Gejolak geoekonomi global telah makin menekan nilai tukar Rupiah hingga ke titik terendah, yang memaksa pemerintah akhirnya mengambil kebijakan fiskal yang defensif namun ini justru mencekik leher rakyatnya sendiri.

Tekanan eksternal ini bertindak sebagai akselerator krisis, di mana kenaikan harga energi dan pangan dunia terasa langsung menghantam dapur-dapur di pelosok negeri, sementara negara semakin kehilangan ruang gerak untuk memberikan subsidi karena beban utang luar negeri yang jatuh tempo secara bersamaan.

Adanya tragedi yang memilukan di NTT, di mana seorang anak SD memilih mengakhiri hidupnya hanya karena urusan alat tulis, benar menjadi puncak gunung es dari kegagalan birokrasi dan data kemiskinan yang ada. Bagaimana mungkin program besar seperti Makan Bergizi Gratis (MBG) yang menelan anggaran triliunan akan bisa berjalan dengan bangga, sementara ada nyawa yang hilang hanya karena sistem yang “membutakan” mereka yang tidak masuk dalam kolom data penerima bansos. Ini jelas bukan sekadar masalah administrasi, melainkan krisis empati dan kegagalan moral negara dalam melindungi warga yang paling rentan di tengah badai ekonomi yang melanda dunia.

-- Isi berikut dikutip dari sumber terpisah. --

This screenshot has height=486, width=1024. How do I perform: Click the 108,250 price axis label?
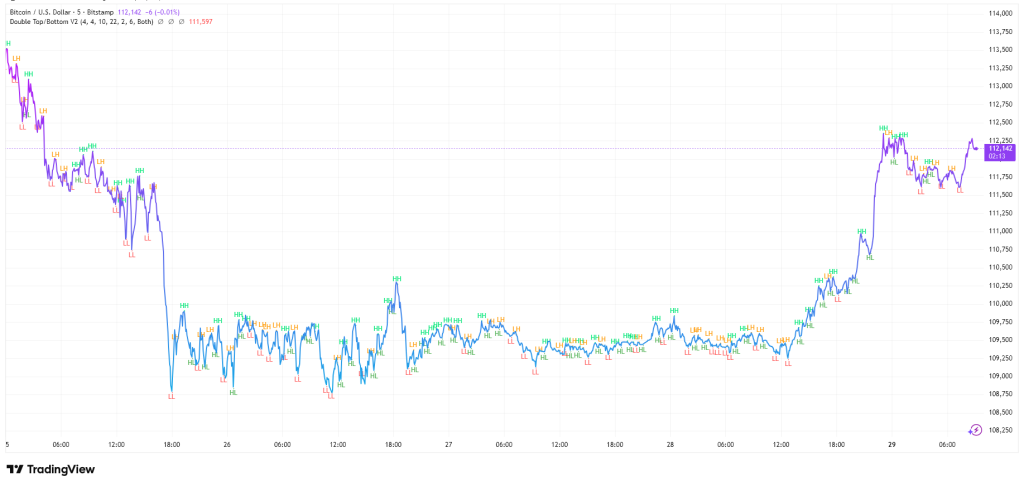click(x=1000, y=430)
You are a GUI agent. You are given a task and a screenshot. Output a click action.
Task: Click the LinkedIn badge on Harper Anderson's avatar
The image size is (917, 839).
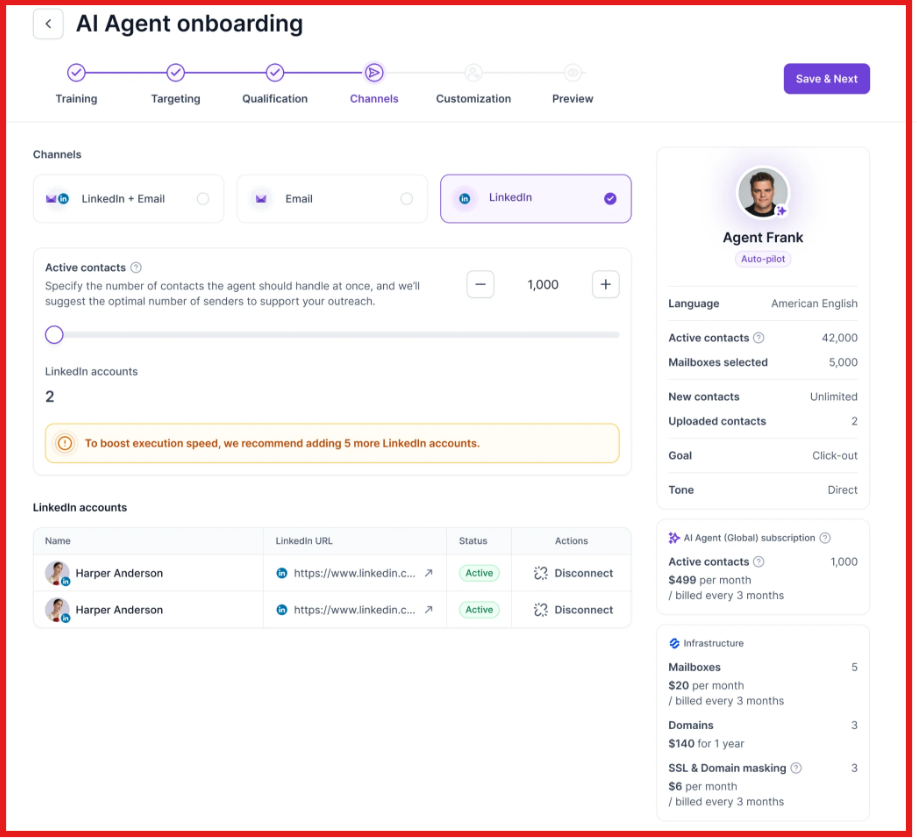pyautogui.click(x=66, y=580)
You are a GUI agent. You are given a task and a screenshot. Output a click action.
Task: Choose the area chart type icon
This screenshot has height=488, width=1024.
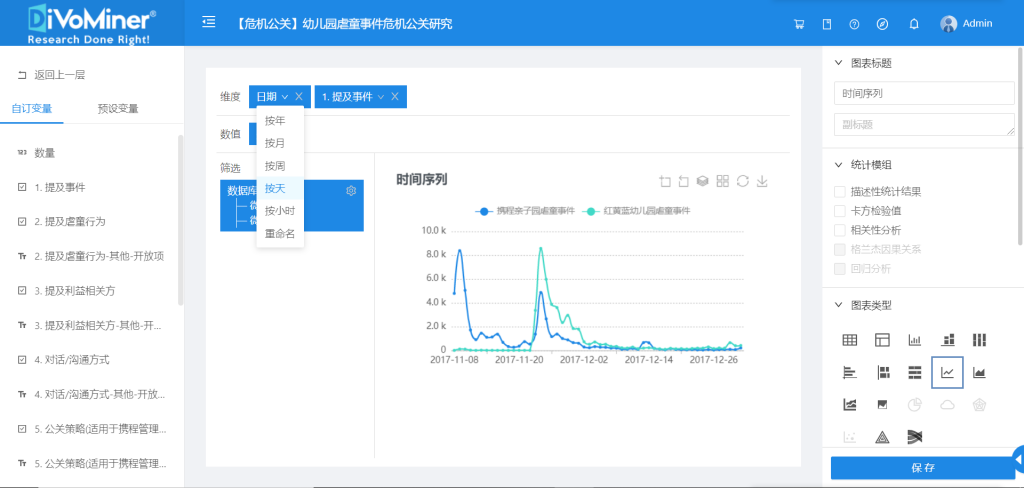pyautogui.click(x=979, y=372)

Kemudian kondisi ini makin diperparah dengan kebijakan pusat yang seringkali tidak menapak bumi, seperti pemaksaan program Koperasi Merah Putih yang sebenarnya justru berisiko mematikan BUMDES serta menghancurkan kemandirian ekonomi desa.

Jika desa yang menjadi benteng terakhir pertahanan malah berpotensi dipaksa bangkrut akibat adanya sistem yang tidak sinkron, maka Indonesia bisa disebutkan sedang membocorkan sekocinya sendiri di tengah badai hantaman gelombang global.

Rasa ketidakadilan ini terasa makin menebal ketika rakyat di wilayah Sumatra seperti harus berjuang sendirian untuk menghadapi banjir yang merusak infrastruktur logistik, sementara energi pemerintah seolah habis hanya untuk proyek-proyek mercusuar di pusat.

Segala akumulasi kemarahan dan kekecewaan ini tentu akan menemui titik didihnya pada momentum Lebaran 2026. Saat dimana ada jutaan orang akan bergerak pulang dalam kondisi psikologis yang lelah, namun dompet yang tipis, dan ada rasa keadilan yang terluka.

Jika saat itu jalur logistik masih morat-marit dan harga pangan kian melonjak liar akibat ulah spekulan serta ketidakpastian global, maka potensi rusuh horizontal bukan lagi sekadar bayangan, melainkan sungguh jadi ancaman nyata di depan mata. Potensi kerusuhan ini tidak akan dipicu akibat perebutan kekuasaan di atas, melainkan terjadi oleh kemarahan kolektif rakyat yang merasa negara sudah tidak lagi hadir sebagai pelindung, melainkan sebagai penambah beban hidup.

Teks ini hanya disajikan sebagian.